Figure: Drain from the Global South, constant 2011 dollars, billions (1960-2017).
The idea that the Global South is likely to bear the brunt of the burden of climate change without reaping the benefits – on top of barely being responsible for it, historically – is fundamental to degrowth’s analysis. So, degrowth is closely related to climate justice and its movements, struggling for changes that would ensure the Global South capture a fairer share of income from the global economy, and access the resources they need to live well. Tellingly, most ecomodernist theories are silent on the social and ecological demands of Global South movements, while ignoring the achievements of these movements to put climate debt and climate reparations on the world agenda.
Photo: Indigenous social movements have repeatedly called for an end to eco-colonialism.
Degrowth’s engagement with electoral and European politics demonstrates degrowth’s cautious entering into mainstream politics.
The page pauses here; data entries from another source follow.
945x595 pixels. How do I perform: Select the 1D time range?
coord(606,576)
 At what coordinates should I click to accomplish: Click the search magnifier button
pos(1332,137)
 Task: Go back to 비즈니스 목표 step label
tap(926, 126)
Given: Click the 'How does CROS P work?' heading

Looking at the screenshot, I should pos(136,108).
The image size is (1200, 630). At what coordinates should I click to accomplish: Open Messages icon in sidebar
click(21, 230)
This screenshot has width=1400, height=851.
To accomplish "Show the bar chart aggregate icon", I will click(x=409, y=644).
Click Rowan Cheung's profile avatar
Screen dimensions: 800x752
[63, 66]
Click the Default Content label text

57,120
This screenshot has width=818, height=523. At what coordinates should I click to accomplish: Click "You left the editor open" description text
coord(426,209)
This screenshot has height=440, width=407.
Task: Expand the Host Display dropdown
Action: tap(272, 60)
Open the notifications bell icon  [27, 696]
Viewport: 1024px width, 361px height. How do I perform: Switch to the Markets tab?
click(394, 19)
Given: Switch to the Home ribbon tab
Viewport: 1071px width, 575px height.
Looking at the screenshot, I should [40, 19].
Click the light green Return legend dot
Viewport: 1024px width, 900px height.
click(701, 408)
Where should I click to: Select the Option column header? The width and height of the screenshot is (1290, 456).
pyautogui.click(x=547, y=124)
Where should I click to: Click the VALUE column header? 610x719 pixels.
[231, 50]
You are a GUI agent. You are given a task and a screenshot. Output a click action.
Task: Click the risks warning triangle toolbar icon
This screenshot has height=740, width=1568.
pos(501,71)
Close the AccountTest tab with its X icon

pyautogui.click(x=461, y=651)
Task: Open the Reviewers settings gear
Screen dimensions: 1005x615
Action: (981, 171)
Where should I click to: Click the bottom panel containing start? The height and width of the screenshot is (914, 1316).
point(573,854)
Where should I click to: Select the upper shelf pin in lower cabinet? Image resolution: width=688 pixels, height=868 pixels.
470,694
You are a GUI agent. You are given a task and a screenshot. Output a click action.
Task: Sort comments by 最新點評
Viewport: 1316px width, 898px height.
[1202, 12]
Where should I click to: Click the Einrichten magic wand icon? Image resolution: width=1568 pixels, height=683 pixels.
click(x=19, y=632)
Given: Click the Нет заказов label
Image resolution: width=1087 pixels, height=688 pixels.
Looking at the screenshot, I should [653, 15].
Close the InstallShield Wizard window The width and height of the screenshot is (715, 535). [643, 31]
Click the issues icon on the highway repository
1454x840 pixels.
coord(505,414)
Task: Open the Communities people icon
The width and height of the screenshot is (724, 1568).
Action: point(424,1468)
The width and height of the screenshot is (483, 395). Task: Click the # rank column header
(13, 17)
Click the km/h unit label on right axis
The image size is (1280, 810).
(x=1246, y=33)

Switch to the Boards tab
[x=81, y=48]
This can be explained by degrowth’s appreciation of the dialectic interplay between the political economy and the planet’s ecology. On the one hand, the capitalist world economy is endangering the planet’s ecology. On the other, if there are no normative assessments made about what constitutes a desirable political economy, the planet’s ecology will endanger the world economy, with uneven consequences for people around the world. Degrowth, then, has not only broadened emancipatory horizons, it has actually put a holistic alternative on the map by successfully politicizing the hegemony of the growth dependency of capitalism. It is both likely and meaningful that the alleged worst thing that has happened to the left will continue to expand its relevance in the realm of climate policy.